A Single-Flow Battery with Multiphase Flow

Article Title: A Single-Flow Battery with Multiphase Flow

Authors: Lihi Amit, Danny Naar, Robert Gloukhovski, Gerardo Jose la O’, and Matthew E. Suss

Journal: ChemSusChem.

Year: 2021

Title:  Zinc bromide battery works without membrane by using bromide complexing agents

Solar and wind energy are continually increasing in prevalence because of their decreasing costs and lack of carbon-emissions during operation. However, these energy sources are inherently intermittent and energy storage solutions must be developed for periods when the sun and wind are not available to meet energy demand. Redox flow batteries operate by storing dissolved electroactive materials, which are usually metals or small molecules that can store and transfer electrons, in two tanks and pumping it past an electrode to store and release electricity. Traditionally, vanadium metal has been used for the electroactive material and an ion-exchange membrane has been placed in the center of the battery to prevent the charged electroactive materials from crossing over to the other size.

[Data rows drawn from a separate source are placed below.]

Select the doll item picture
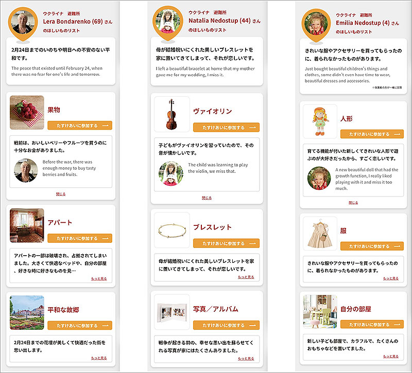Viewport: 412px width, 373px height. [320, 121]
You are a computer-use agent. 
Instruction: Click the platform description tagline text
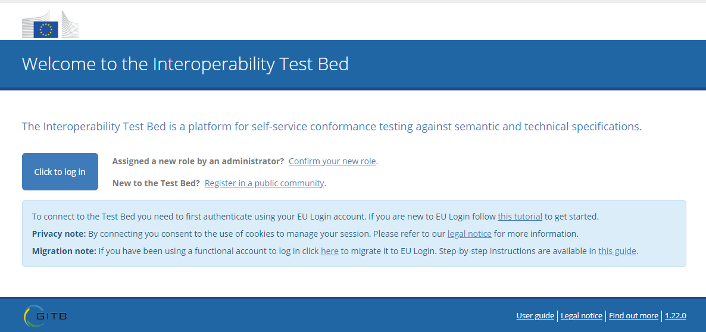(x=332, y=126)
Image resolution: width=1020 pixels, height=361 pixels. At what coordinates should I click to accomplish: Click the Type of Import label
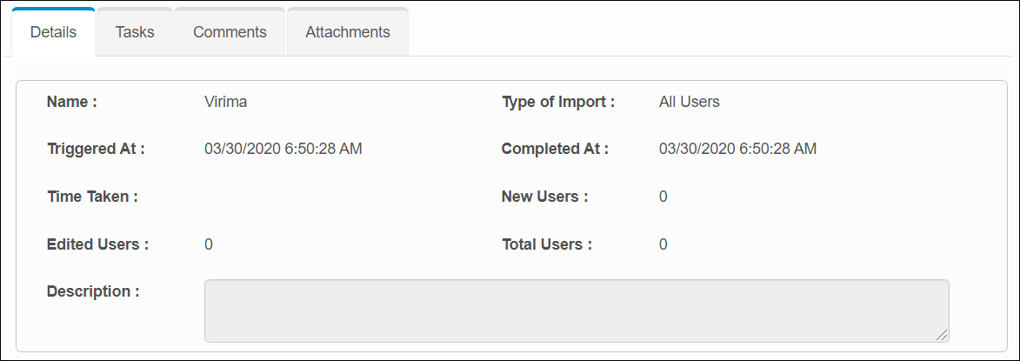coord(558,102)
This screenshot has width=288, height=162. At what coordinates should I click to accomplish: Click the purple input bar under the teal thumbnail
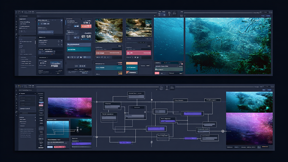[x=82, y=144]
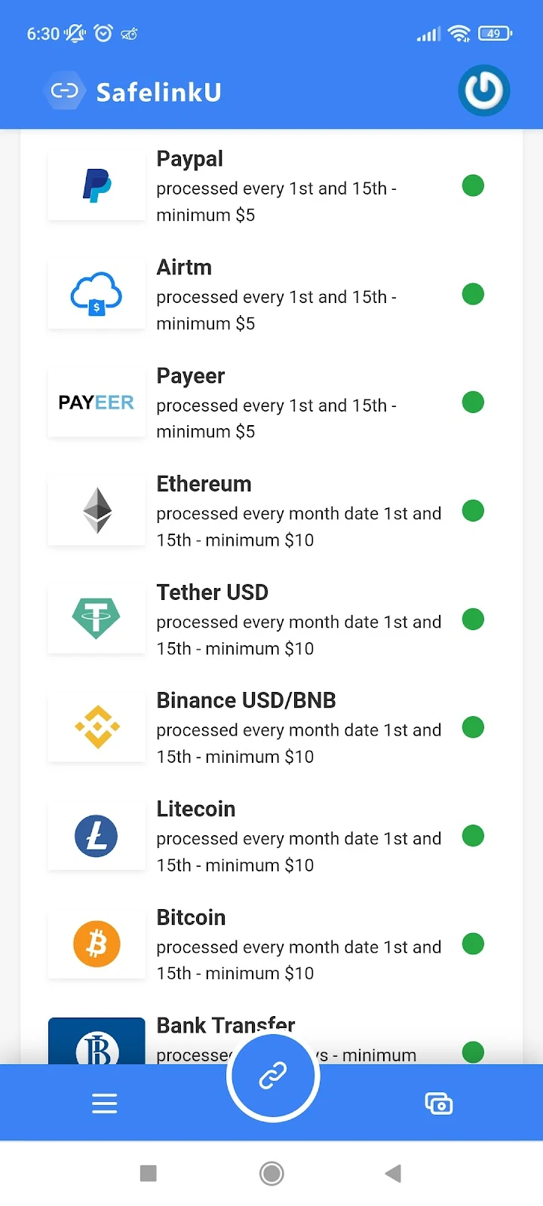Select the Litecoin logo
This screenshot has height=1206, width=543.
click(x=97, y=836)
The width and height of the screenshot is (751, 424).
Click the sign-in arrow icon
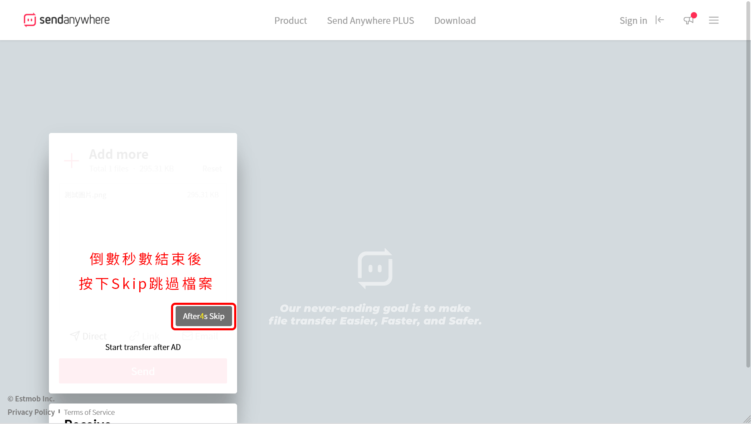(x=660, y=20)

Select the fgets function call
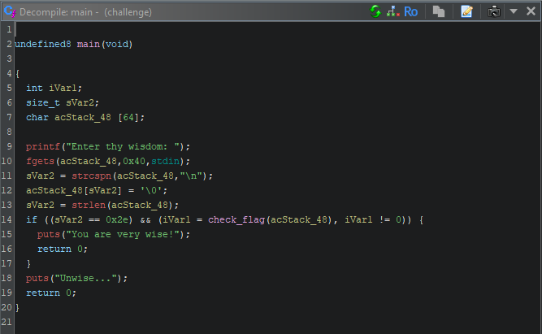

            Vanadium, however, is expensive, so researchers from Israel Institute of Technology designed a battery using bromide (Br2) and zinc, a much cheaper metal, as electroactive materials instead. Since zinc is a solid, it has a tendency to form dendrites, which are long skinny protrusions of solid zinc, as the battery is charged and discharged. This eventually degrades the battery at the dendrites reach across the battery and cause it to short-circuit. Because bromine causes rapid corrosion, interaction of bromine with the zinc will accelerate the process, so it is important to keep the zinc and bromide on separate sides of the battery.

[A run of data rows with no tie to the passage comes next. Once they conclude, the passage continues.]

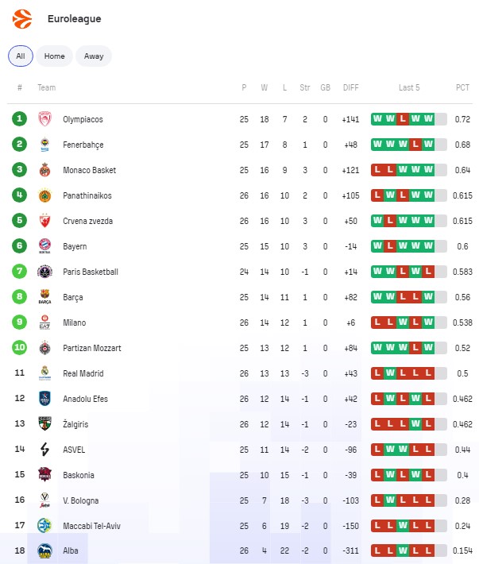Viewport: 479px width, 564px height.
Task: Click the ASVEL team logo
Action: coord(44,450)
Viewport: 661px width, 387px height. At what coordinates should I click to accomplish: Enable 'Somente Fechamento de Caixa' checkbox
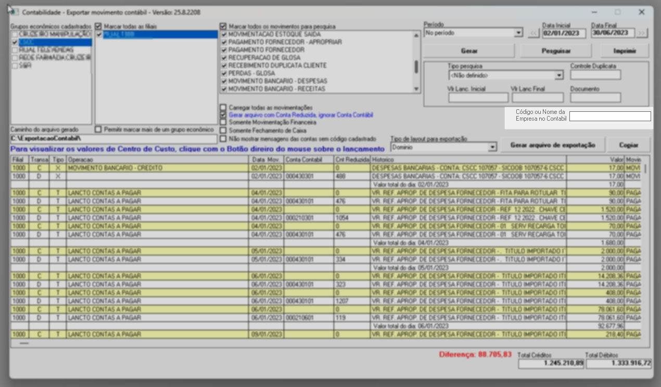point(223,130)
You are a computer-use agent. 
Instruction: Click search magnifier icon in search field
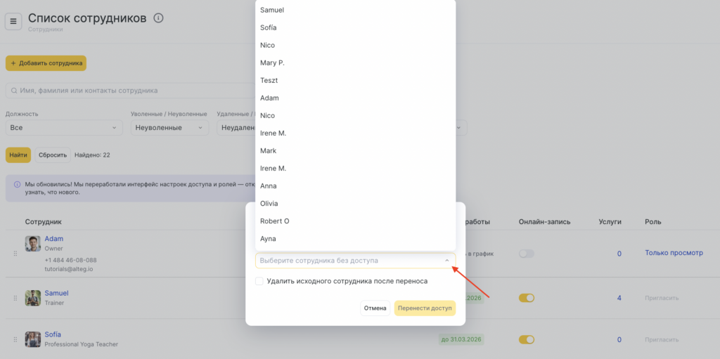[x=13, y=91]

            Ion-selective membranes are expensive and compose a large portion of the cost of a typical redox flow battery. To address this, researchers developed a membrane-free flow battery where the two electrolyte solutions are kept separate by slow diffusion between them. To facilitate this, they used bromide complexing agents including quaternary ammonium bromide salts, which are a positively charged nitrogen atom attached to four carbon atoms (for an example, see Figure 2). This held bromine atoms in a polybromide phase with between three and 7 bromine atoms held by each nitrogen. This polybromide phase tended to float to the bottom of the tank, leaving a smaller concentration of active non-complexed Br2 above it. Since there is less free Br2 ¬available, it is slower to cross to the zinc side of the battery even though no membrane is used. The design of the battery is shown in Figure 1.

Figure 1: The complexed polybromide tends to separate from the aqueous Br2 layer and form an oily red layer on the bottom. When the cell is pumped, it tends to form globules around bits of aqueous bromide solution. This keeps the Br2 concentration low and minimizes the amount of bromide that reaches and corrodes the zinc electrode.

            For the bromide complexing agent, the researchers chose to use 1-Ethyl-1-methylpyrrolidinium bromide, abbreviated to MEP (Figure 2). This compound was chosen because it forms a relatively weak association with bromine and easily releases Br2 at battery operating temperatures of around and slightly above room temperature. In the battery, bubbles of the oily MEP phase could be seen surrounding aqueous Br2 solution.

Figure 2: MEP, shown above, holds many polybromide solutions away from the aqueous Br2 solution.

            When the volume of the polybromide MEP phase was low, the cell had a relatively high voltage of 1.74 V. However, the low Br2 concentration limited the current density to relatively low currents of 60 to 90 mA/cm2 by limiting the rate at which the free Br2 could reach the electrode to discharge. When the researchers increased the volume of the polybromide phase by a factor of five, this mass transfer limitation disappeared and current densities as high as 270 mA/cm2 were achieved.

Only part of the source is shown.